Al margen de estas consideraciones que pueden afectar a la coherencia, la afirmación del presidente del Gobierno es completamente errónea. Cualquier hombre religioso, al menos si es cristiano, sabe que hay que obedecer a Dios antes que a los hombres, por muchos y de izquierdas que éstos puedan llegar a ser. Cualquier hombre culto (aunque acaso este argumento no sea muy fuerte, ya que parece que cada vez quedan menos), sabe algo de los conflictos internos de Antígona o de las enseñanzas de Sócrates sobre la conciencia moral, o de la idea agustiniana de que en el hombre interior (y no en el Parlamento) habita la verdad. Incluso todavía algunos hombres quizá sepan que, como enseñó Max Scheler, los valores religiosos ocupan el lugar más alto en la jerarquía estimativa, por encima, por lo tanto, de los valores de justicia. Y hay que recordar que no toda ley emanada de la soberanía popular es necesariamente justa. Naturalmente, constituye, en principio, un deber moral cumplir las leyes, más aún cuando se trata de un régimen político legítimo. Pero el deber moral de cumplir las leyes no es absoluto ni incondicionado. Otra cosa sería asumir el totalitarismo.
La Iglesia, y por cierto no sólo ella, cuando se opone a la obligatoriedad de la nueva asignatura de educación para la ciudadanía no pretende imponer su fe al conjunto de la sociedad sino solamente reivindicar el derecho que la Constitución reconoce a los padres para elegir la educación religiosa y moral que han de recibir sus hijos.
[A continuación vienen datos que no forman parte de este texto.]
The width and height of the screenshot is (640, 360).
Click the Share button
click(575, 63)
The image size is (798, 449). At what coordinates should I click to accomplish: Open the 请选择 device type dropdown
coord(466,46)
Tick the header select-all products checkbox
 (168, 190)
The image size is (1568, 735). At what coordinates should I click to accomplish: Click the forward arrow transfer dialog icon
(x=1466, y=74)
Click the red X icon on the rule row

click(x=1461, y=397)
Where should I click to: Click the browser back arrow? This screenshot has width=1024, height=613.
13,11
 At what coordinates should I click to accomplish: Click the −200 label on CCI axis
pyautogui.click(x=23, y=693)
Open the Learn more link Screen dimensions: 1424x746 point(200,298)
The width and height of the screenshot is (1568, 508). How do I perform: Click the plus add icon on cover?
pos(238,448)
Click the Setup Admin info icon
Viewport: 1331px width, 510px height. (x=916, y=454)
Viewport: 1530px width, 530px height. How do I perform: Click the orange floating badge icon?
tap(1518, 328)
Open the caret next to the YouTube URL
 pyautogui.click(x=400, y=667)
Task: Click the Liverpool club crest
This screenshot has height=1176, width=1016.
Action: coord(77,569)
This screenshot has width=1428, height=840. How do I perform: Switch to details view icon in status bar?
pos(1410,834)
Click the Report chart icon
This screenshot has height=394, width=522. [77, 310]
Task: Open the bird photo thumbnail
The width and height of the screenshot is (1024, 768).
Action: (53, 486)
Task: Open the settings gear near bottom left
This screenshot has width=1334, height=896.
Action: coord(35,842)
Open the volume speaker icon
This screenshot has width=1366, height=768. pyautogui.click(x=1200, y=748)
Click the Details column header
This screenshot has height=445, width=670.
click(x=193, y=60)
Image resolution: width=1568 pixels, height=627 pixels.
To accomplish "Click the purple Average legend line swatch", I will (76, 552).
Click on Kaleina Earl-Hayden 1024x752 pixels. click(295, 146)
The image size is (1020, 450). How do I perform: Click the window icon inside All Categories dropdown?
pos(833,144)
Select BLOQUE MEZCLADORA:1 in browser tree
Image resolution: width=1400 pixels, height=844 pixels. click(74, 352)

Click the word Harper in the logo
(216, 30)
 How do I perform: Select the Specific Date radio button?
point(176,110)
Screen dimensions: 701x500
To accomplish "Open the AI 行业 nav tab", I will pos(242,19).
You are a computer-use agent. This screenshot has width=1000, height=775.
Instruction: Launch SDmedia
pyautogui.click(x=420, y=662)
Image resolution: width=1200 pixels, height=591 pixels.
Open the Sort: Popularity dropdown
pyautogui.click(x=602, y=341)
El Gobierno pretende que con la nueva asignatura sólo se trata de extender la Constitución y sus valores (por cierto, que debería contribuir a extenderlos en la práctica, por ejemplo, en Cataluña así como en el País Vasco), pero parece claro que se trata más bien de imponer su propia concepción de ellos. Por lo demás, tampoco entraña la Constitución en sí misma, un valor moral, ni, por lo tanto, el más alto. Es sólo una norma jurídica, la superior. Tampoco es la Constitución algo intangible, sino criticable y reformable. A lo que ella obliga es a su cumplimiento, pero no a su conversión en una especie de moral totalitaria y laica.
El poder político legítimo no lo puede todo. La autoridad del Parlamento es política y jurídica, pero no moral. La objeción de conciencia, antes que un derecho, es un deber. Ninguna ley está por encima de la conciencia moral.
Si un hombre entiende que el cumplimiento de una ley entraña el incumplimiento de un deber moral grave, tiene la obligación de incumplirla, aunque las leyes no le reconozcan el derecho a la objeción de conciencia. Bien está que los gobiernos democráticos ejerzan la fuerza inherente al poder político, pero carecen del monopolio de la verdad moral.